Limestone sculpture of priest’s head, Palmira, 2nd – 3rd century A.D.

DESCRIPTION
This funerary bust is a superlative example of Palmira's art and radiates the nobility of a man of great esteem. From its classical aesthetics, it can be inferred that the priest belonged to the Hellenic religious tradition. With his square chin and exquisite facial symmetry, the handsome priest personifies the idealized proportions of the Greeks. It has a high cylindrical headdress with two vertical grooves, a face with the nose crooked downwards, a square chin and prominent ears, well-defined arched eyebrows and eyes with thick eyelids. On the eastern periphery of the Roman Empire, the ancient city of Palmira stood as a gateway linking the western world with the luxuries of the East.

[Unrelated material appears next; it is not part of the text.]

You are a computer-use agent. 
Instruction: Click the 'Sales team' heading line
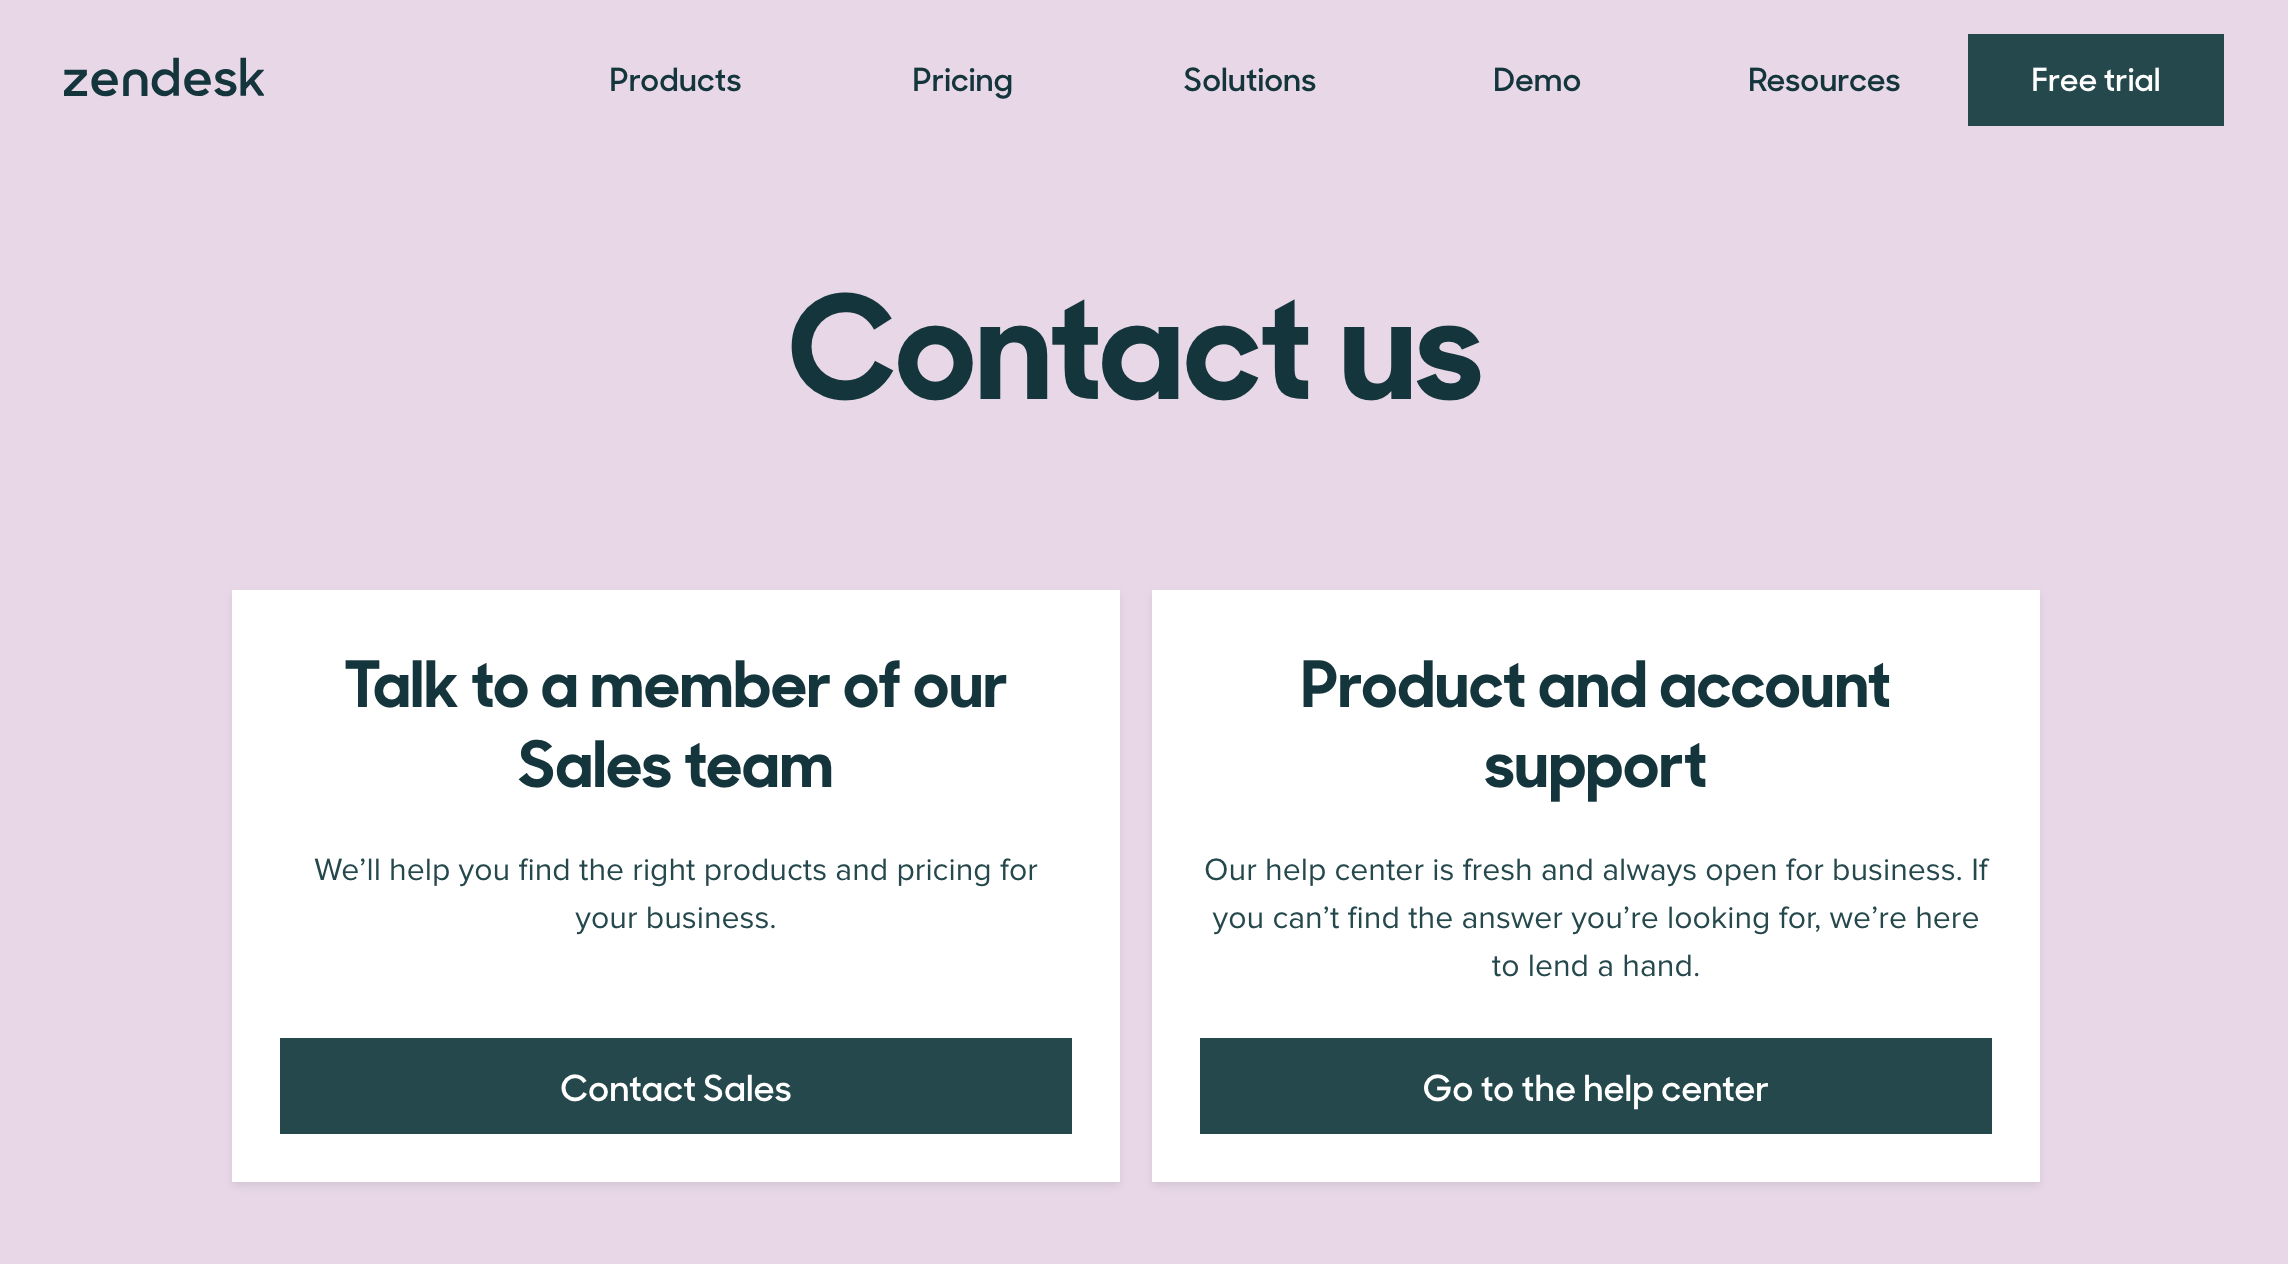675,766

For the ancient inhabitants of this arid kingdom, Palmira was known simply as the Bride of the Desert, and for centuries intrepid merchants passed through this oasis in search of relief from the desert sun. The Hebrew Bible attributes the city to King Solomon, although ancient Marian records mention Palmira of the second millennium BC. Under the mercurial reign of the Seleucids, the city experienced the pleasures of Hellenic civilization, which continued 300 years later when in the 1st century AD Tiberius incorporated Syria into the Roman Empire. From the Romans the city passed to Byzantium before falling into the armies of Muhammad and being abandoned around 800 A.D. At its height, Palmira was an elegant symbol of imperial greatness. Trade brought wealth, power and splendour to this desert city, transforming Palmira into a limestone metropolis that has bequeathed a rich and abundant source of archaeological remains reflecting the city's long imperial history. The inhabitants of Palmira are famous for the construction of colossal funerary monuments built above and below the desert floor. The funerary compartments were sealed with limestone slabs decorated with magnificent busts in high relief representing the soul of the deceased.